Some thoughts
Some thoughts
Posted Jul 17, 2025 5:19 UTC (Thu) by irogers (subscriber, #121692)Parent article: SFrame-based stack unwinding for the kernel
Some other thoughts:
- Why a new encoding format, why not have a subset of dwarf that matches the limited stack frame encoding supported by sframes? Dwarf is compressed and there may be potential for reuse of the ELF section in areas like C++ exception delivery.
- When perf is invoked to record system wide for a period of time like `perf record -e cycles -a sleep 10` any system call that hasn't transitioned to user code will only have the kernel side of the stack trace.

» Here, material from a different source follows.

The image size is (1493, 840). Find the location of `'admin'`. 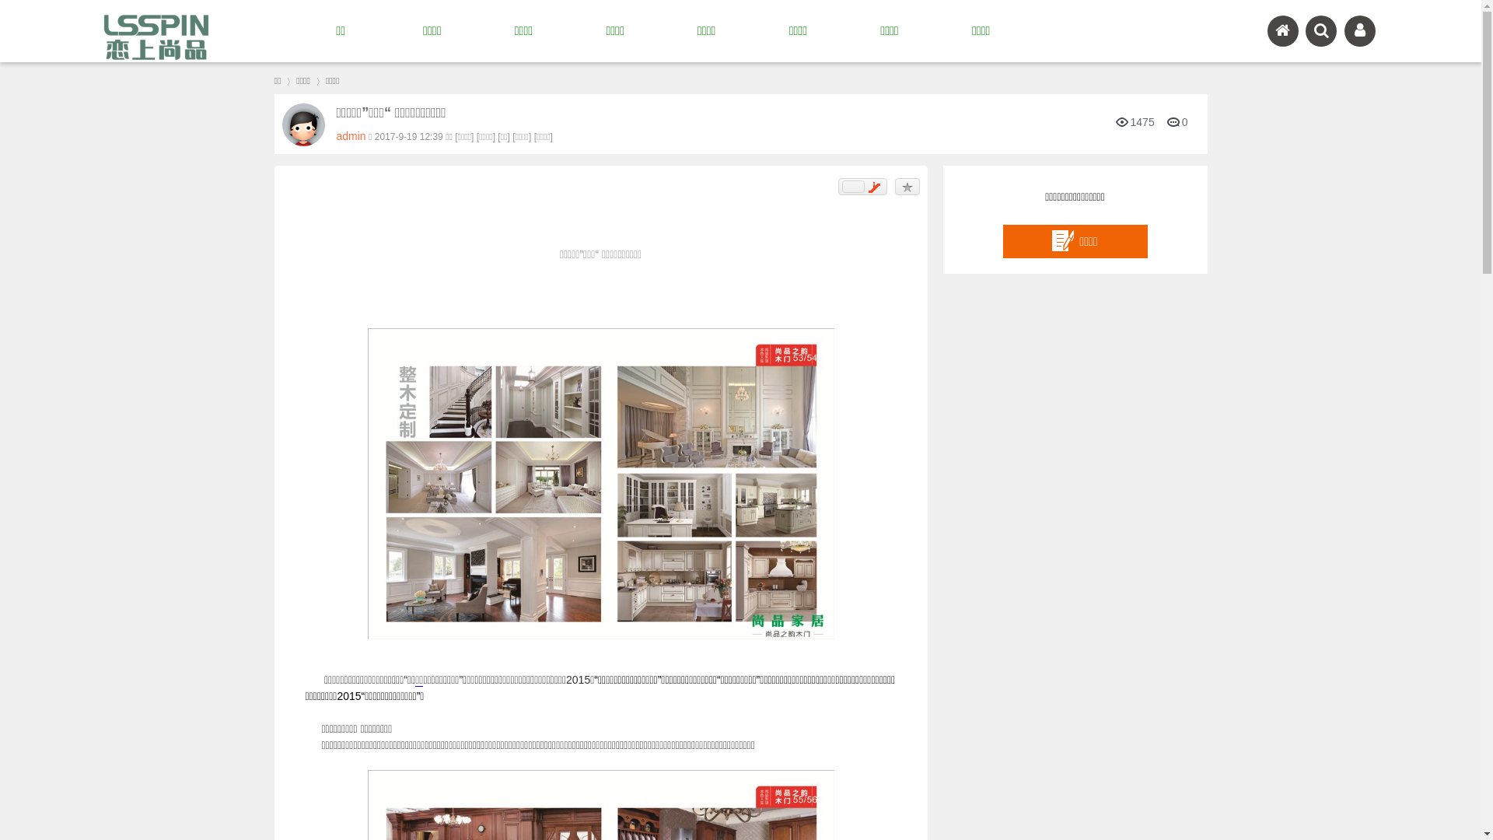

'admin' is located at coordinates (350, 135).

- The bpf helper bpf_get_stackid with BPF_F_USER_STACK will just return a placeholder value which may break or cause additional memory usage in BPF programs.

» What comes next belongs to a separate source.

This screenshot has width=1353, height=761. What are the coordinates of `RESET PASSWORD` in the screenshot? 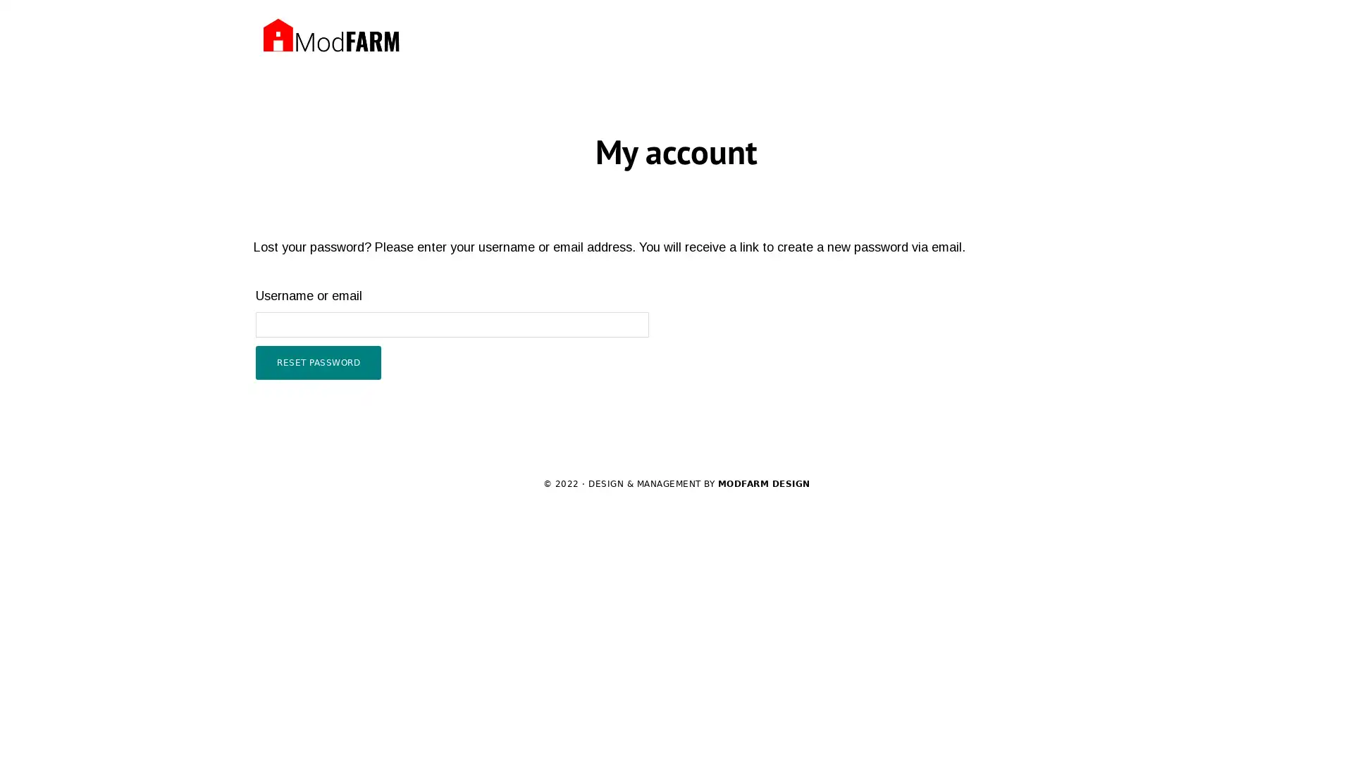 It's located at (317, 361).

- JITs need to be taught to generate/register/remove SFrames or perhaps some kind of JIT interface like GDB's can be devised.
"Unfortunately, frame pointers hurt performance; they occupy a CPU register, and must be saved and restored on each function call." A register can be freed by holding the frame pointer in thread-local storage. Function call cost is addressed by inlining. x86 lacks any callee-save floating point registers which is likely a greater performance issue and unfortunately not addressed by the upcoming APX changes. A greater performance issue is the -fno-omit-frame-pointers is less well optimized by C compilers, for example, missing tail call optimizations.
Last year the return of frame pointers was heralded:
https://www.brendangregg.com/blog/2024-03-17/the-return-o...
There have been calling conventions like ARM32's APCS that have very dense debug info but also would be reasonably easy to reverse engineer by walking the code forward until the function return is seen. Perhaps the code itself is the best debug format.